Lines where the string "width" appears are to be copied from the entries below.

EXTRACTED RECORDS -
++++++

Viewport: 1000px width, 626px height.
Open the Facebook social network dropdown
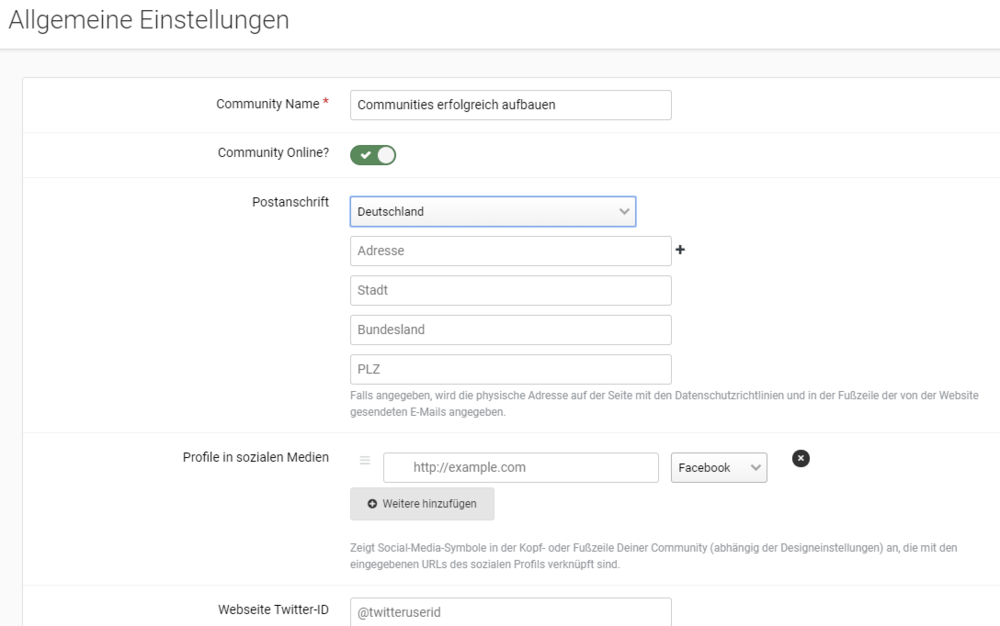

++++++

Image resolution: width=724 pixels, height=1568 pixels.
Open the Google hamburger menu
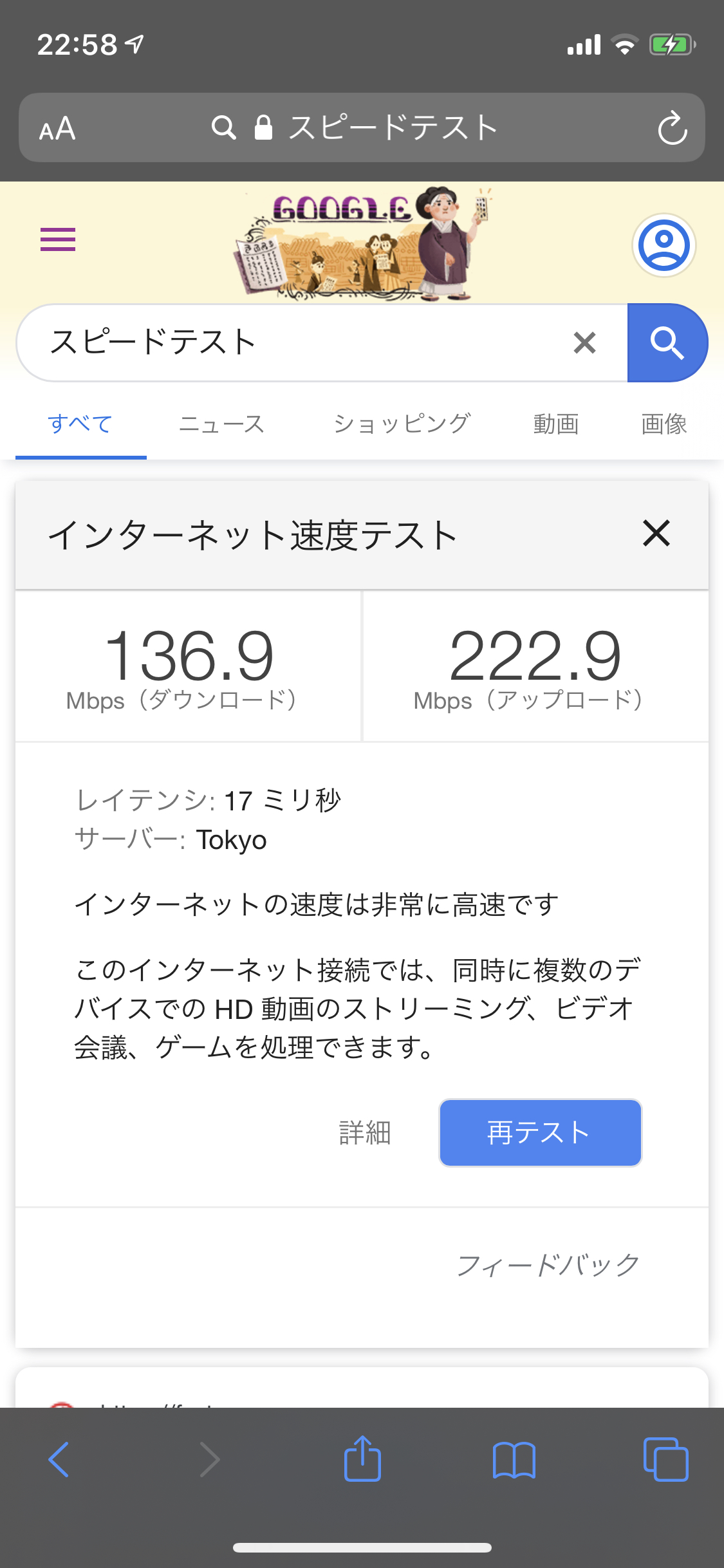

++++++

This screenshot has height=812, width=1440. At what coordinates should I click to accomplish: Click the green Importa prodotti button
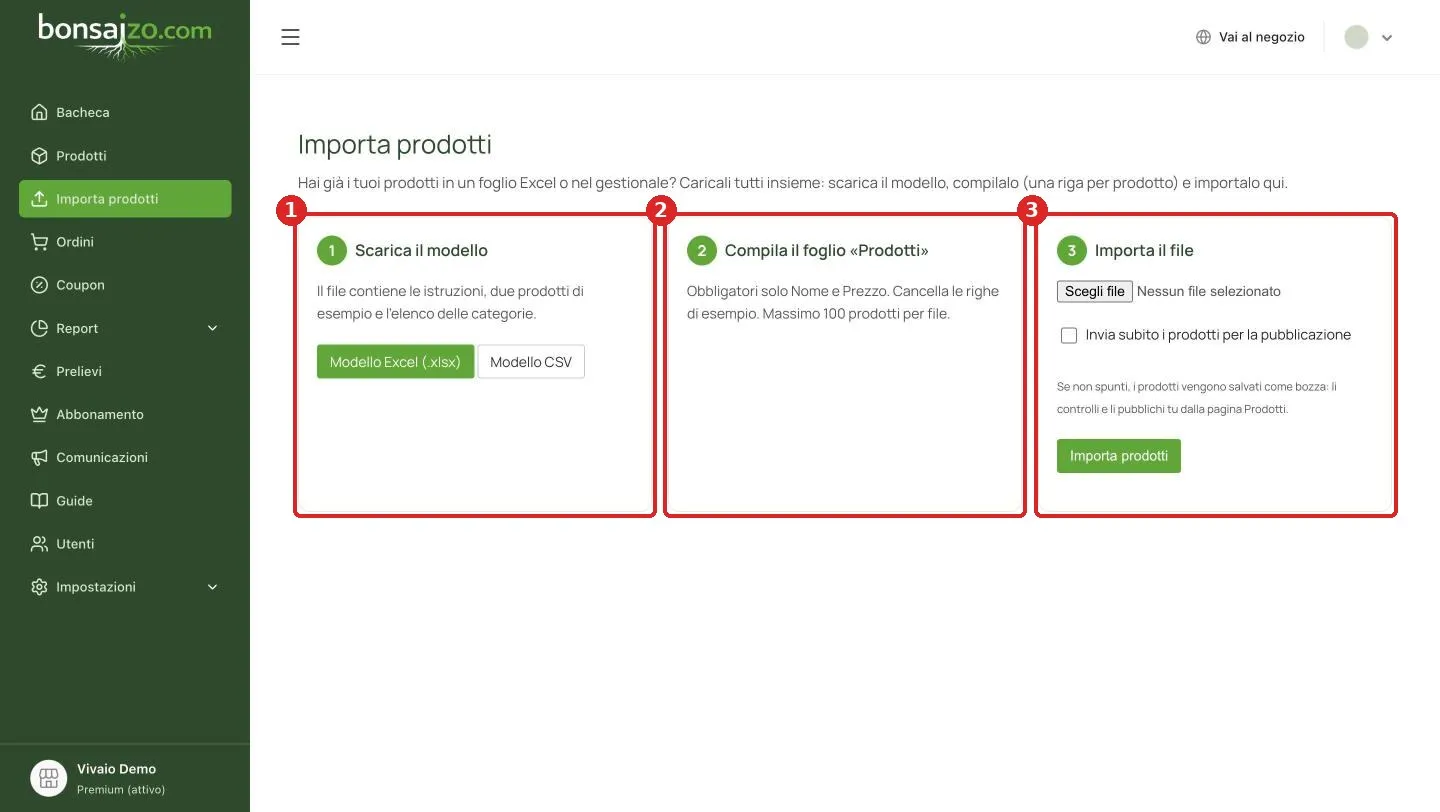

++++++

REPLY -
Viewport: 1000px width, 626px height.
Image resolution: width=724 pixels, height=1568 pixels.
This screenshot has height=812, width=1440. At what coordinates should I click to accomplish: Click the green Importa prodotti button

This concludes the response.